Twenty years ago, in 2006, I was involved in the organisation of a regional meeting on traditional medicine in south Asia, which was held in Bangalore in India.

Recently, I have read some discussions about research on the safety and efficacy of traditional medicine. They reminded me of a speech given my friend Dr Bala on this theme in that meeting. Therefore, I have decided to share some extracts from his speech in this post.

Background to the Regional Meeting Held in Bangalore in 2006 

I was asked to organise and coordinate a meeting on traditional medicine practices in South Asia by a group of international NGOs. Similar regional meetings were held in that period in other parts of the worlds. Final reports from those meetings were put together and provided to the department of Traditional Medicine in the World Health Organisation (WHO) in Geneva.

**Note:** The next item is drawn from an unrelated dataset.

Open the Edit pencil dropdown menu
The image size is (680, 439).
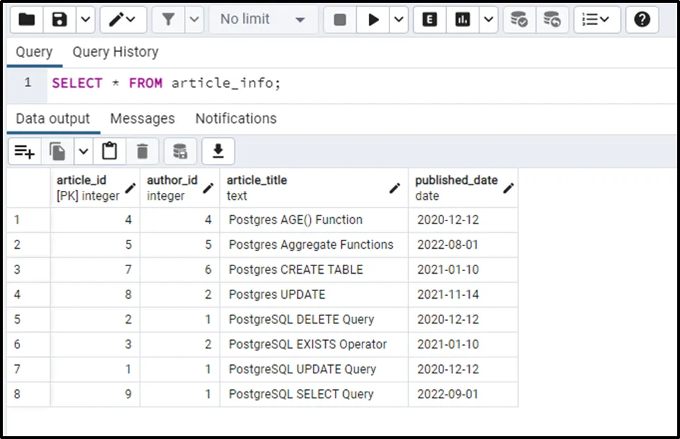click(x=123, y=19)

However, my participation in the whole process was limited to the meeting held in India, since I was busy in other research work in that period. My friends from People's Health Movement in India had played a fundamental role in organising that meeting. 

Dr K. Balasubramaniam (1926-2011) from Health Action International Asia-Pacific (HAI-AP) had given the keynote address at that conference. Dr Bala, as everyone called him, had done pioneering work in access to essential medicines and was a key and respected figure in the international People's Health Movement (PHM) in those days. That meeting was also an opportunity to meet some of my old friends including Dr H. Sudershan from Vivekananda Girijana Kalyana Kendra, Dr Mira Shiva & Dr Ravi Narayan from PHM-India.

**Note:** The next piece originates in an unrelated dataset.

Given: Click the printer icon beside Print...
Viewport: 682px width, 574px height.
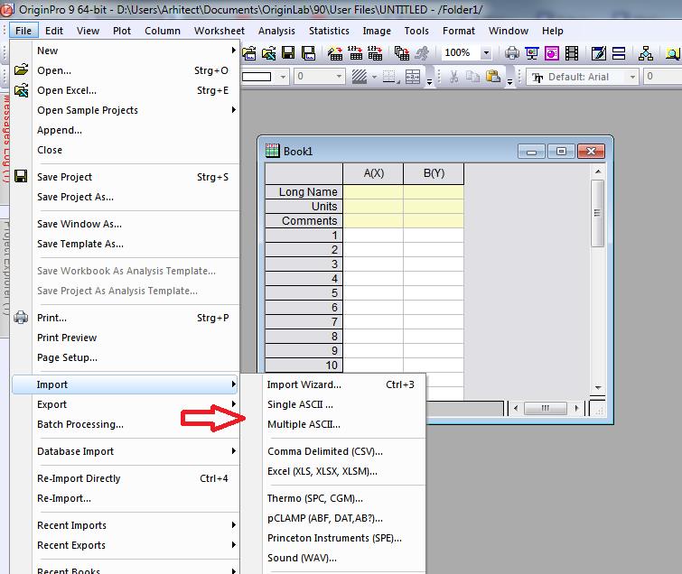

That conference was my first real encounter with traditional medicine. It was also the first time that I had visited an Ayurvedic medical college and understood the kind of training Ayurvedic doctors receive in India.

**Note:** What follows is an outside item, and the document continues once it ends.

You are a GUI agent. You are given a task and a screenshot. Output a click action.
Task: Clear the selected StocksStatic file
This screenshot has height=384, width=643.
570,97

In this post, I would like to share some extracts of the keynote address of Dr Bala focusing on "Evaluation of Safety and Efficacy of Traditional Medicine". His keynote was much wider in scope. For example, he devoted a significant part of his speech to the subject of "Preserving and safeguarding biodiversity sustainability and traditional knowledges". 

In the coming days, I want to share some more papers from that conference. If you wish to read more documents from that meeting, I invite you to check the final report of that conference, which can be freely downloaded.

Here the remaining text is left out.